A North Korean official provided testimony during a trial that Zhu had worked as a coal miner in North Hamgyong, a region that shares a long border with China’s Jilin province. Defectors fleeing the totalitarian Kim regime have attempted to cross via the Tumen River that straddles the Chinese-North Korean border.
The journey is arduous and sometimes fatal but attempts to leave the totalitarian country have increased since the 1990s, amid severe economic deprivation and extensive political persecution.
Lina Yoon, a senior researcher with Human Rights Watch, said in an interview that Pyongyang had “substantially increased” the prison sentences of defectors who were forcibly repatriated in recent years. In addition to the “backbreaking labor” they face when returned, former defectors may also be subject to torture and sexual violence, she said.
As of July, some 450 North Korean men were in a Jilin prison waiting to be deported after serving time, according to HRW.
A surveillance video from the Jilin prison, circulated by Chinese media, shows Zhu climbing to the rooftop of a shed abutting the prison wall, apparently disabling the electric fences around the prison and then jumping over the edge.

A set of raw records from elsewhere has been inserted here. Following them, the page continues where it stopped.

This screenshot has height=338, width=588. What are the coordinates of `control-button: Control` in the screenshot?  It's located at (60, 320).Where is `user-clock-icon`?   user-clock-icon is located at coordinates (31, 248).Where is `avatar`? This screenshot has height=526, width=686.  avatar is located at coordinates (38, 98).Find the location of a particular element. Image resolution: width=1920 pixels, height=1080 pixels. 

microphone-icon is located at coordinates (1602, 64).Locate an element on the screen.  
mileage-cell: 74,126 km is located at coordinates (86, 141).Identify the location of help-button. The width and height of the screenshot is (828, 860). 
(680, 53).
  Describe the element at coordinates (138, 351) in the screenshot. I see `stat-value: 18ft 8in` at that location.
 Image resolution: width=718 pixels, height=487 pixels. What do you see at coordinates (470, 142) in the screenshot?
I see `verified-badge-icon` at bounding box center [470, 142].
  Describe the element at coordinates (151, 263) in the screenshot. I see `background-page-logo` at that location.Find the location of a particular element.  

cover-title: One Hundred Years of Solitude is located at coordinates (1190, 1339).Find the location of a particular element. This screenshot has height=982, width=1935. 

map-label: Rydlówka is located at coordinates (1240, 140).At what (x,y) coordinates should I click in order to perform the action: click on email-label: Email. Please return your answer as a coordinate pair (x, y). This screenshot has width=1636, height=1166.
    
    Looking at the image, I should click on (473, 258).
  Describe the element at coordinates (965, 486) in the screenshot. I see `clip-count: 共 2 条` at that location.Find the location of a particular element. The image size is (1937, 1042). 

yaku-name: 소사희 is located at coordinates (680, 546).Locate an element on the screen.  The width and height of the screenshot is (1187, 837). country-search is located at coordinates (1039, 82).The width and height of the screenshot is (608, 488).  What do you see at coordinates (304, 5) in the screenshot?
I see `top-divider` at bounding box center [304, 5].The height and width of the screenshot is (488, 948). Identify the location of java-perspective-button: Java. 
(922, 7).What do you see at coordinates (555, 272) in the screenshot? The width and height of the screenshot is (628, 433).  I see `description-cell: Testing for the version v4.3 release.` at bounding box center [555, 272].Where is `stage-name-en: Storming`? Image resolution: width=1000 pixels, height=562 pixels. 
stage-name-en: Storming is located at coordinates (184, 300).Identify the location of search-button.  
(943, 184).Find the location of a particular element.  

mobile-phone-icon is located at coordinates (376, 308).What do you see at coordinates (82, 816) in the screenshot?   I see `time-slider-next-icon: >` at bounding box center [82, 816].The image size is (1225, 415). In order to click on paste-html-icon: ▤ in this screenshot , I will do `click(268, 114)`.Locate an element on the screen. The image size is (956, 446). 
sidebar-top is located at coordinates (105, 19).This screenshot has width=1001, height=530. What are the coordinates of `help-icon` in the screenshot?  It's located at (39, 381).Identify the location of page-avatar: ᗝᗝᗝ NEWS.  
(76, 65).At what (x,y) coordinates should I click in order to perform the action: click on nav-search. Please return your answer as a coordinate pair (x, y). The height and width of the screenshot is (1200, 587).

He remained at large as of Wednesday and authorities said they were offering up to $23,000 as reward for information leading to his capture. (The notice was subsequently taken down from local government social media accounts.) People who live near the prison from which Zhu escaped told Chinese media that police had been knocking on doors and asking for details on the North Korean’s whereabouts.
Chinese prisoners and guards have been living and working in especially stressful circumstances since the start of the coronavirus pandemic. Many prisons have implemented a “closed duty” system that requires officers to remain inside their facilities for an extended period of time to reduce risk of infection.
Guards in Tianjin, a city near Beijing, spend two weeks in centralized quarantine facilities before working two-week shifts inside prisons. The cycle is capped by two more weeks of home quarantine. Another local government praised an officer last year for having worked 110 days continuously inside a prison.
Jilin prison authorities did not return requests for comment.